PROBLEM:
What appears from the first line of the data below through the line containing "This screenshot has height=465, width=868.", both included, should be copied exactly, and nothing else.
*** PROVIDED RECORDS ***
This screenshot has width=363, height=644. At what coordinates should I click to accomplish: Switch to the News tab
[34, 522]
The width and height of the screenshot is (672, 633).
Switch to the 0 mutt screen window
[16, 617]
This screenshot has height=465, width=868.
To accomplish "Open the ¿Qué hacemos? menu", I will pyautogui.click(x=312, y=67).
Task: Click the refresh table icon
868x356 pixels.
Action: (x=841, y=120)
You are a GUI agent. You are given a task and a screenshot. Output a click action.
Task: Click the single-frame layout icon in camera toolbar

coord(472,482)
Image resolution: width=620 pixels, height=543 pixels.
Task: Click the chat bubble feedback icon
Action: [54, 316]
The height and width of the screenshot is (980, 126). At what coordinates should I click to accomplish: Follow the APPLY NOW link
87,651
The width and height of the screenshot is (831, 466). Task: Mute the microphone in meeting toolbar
*** End of PROVIDED RECORDS ***
SOLUTION BELOW:
This screenshot has width=363, height=644. At what coordinates should I click to accomplish: Switch to the News tab
[34, 522]
The width and height of the screenshot is (672, 633).
Switch to the 0 mutt screen window
[16, 617]
This screenshot has height=465, width=868.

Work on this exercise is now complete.